We craned forward, hanging on her every word. Cynthia was making this a lot clearer – even fun. The doll's head looked as if it had more life in it than some of my Nursery tinies as, responding to its puppet master's hands, it cheerily popped through the positions the Professor had made so sleep-inducing. Even the pelvis with its bony structure seemed polished and keen to star.

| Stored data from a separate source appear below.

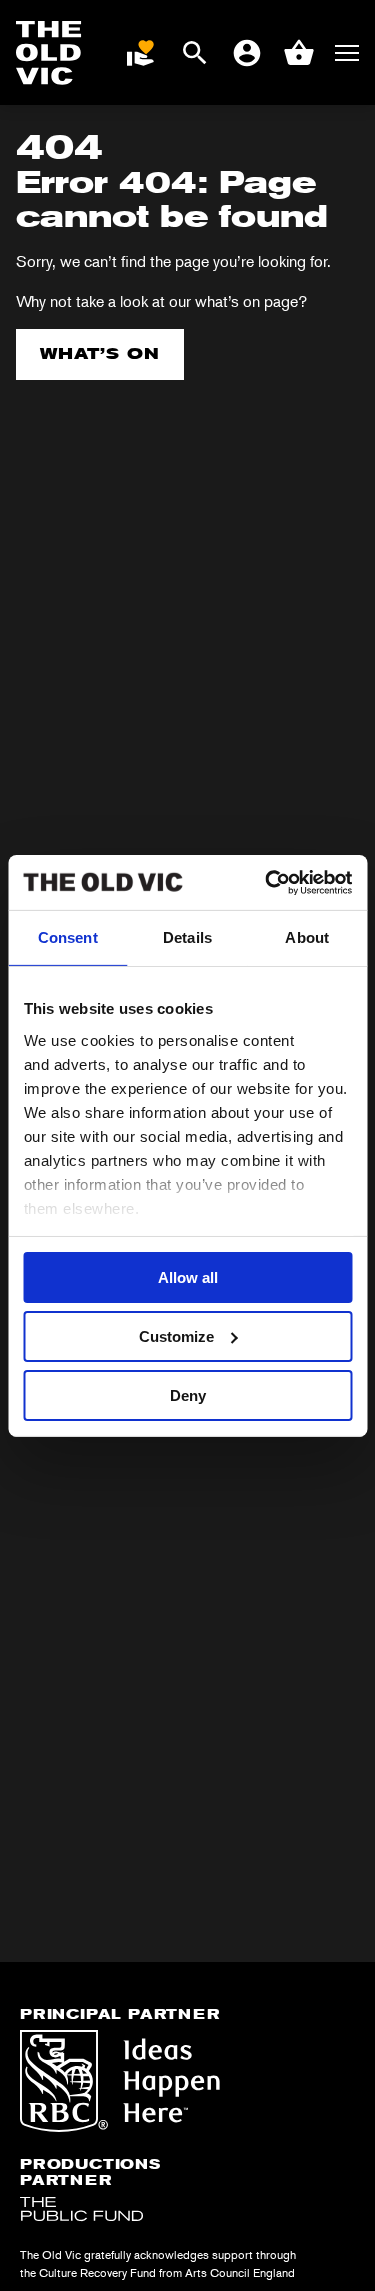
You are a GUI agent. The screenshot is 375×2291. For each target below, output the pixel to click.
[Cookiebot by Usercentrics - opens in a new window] (267, 882)
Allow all (188, 1277)
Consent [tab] (68, 937)
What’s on (100, 353)
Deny (188, 1394)
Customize (176, 1336)
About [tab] (307, 937)
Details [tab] (187, 937)
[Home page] (49, 53)
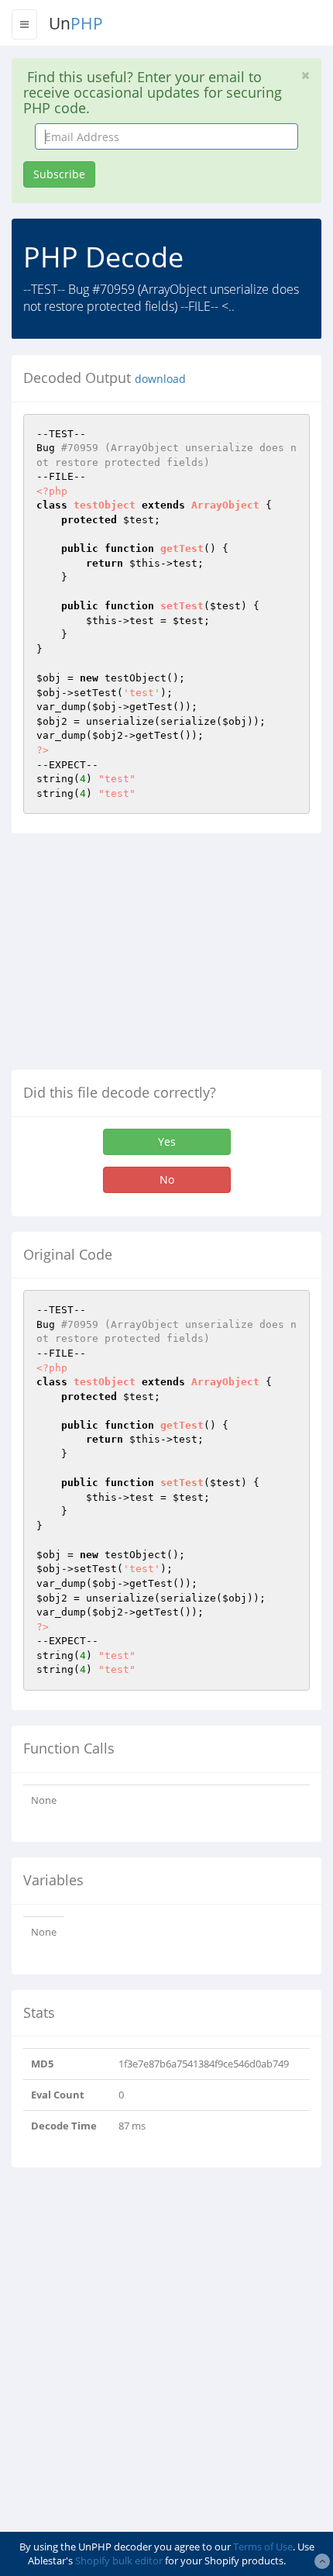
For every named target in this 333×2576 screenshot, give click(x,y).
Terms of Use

‘And that of course as we all know is the very best position for the baby's head before delivery,' said Cynthia as she finished. ‘See? Left occipito anterior – or as we would probably say, L.O.A.' She swept the doll's head through the pelvis with a flourish and stood up. ‘And it's what we all want as caring professionals,' she said, looking straight at the Professor, ‘for our patients. Now has anybody any questions?'

Miss Harvey, looking pleased, came to the front putting her hands together as if in applause and at last awarding Cynthia her full title. ‘I must say, I think Nurse Brown-Smythe has done a good summingup job. Maybe she could become our next lecturer. That would certainly free your
valuable
time up wouldn't it, Professor?'

The Professor took off his spectacles, breathed on them, cleaned them, replaced them then, clearing his throat, stood up.

‘Well, she's certainly covered most points,' he said grudgingly. ‘I just hope everybody was listening.' He was obviously still nursing a vendetta and, deprived of a victim, he looked round, letting his gaze fall on me. ‘So maybe we should put it to the test again.' Behind the rimless specs, his eyes gleamed as if they too had been polished. ‘You'll have no excuse for getting the mechanism of labour wrong now, so why not give us another quick run-through?'

My heart sank. Nobody could repeat Cynthia's slick performance. Anyway, my brain had relocated to my foot where there was far more activity. Flustered, I stood up. Then did what only could be done under such a trial of strength – fainted.

21
CARE ON THE HOME FRONT

When I came to, I was being wheeled along the corridor in a chair helmed by Miss Harvey and pushed by Seonaid. Unsure if my grogginess was due to the relief of a rapid exit or the pain from a very angry foot, I discovered we were heading for the staff sick bay. Recovery became an imperative.

Fully conscious now I said, ‘I'm fine – just a little light-headed. I skipped breakfast – honestly.'

‘Rubbish!' Miss Harvey fingered her pelican badge. The gleaming emblem under her collar was a hard-won symbol of excellence from an Edinburgh training school. The badge showed a bird feeding its young. Known to do so from their own blood, the badge illustrated an act representing charity and self-sacrifice.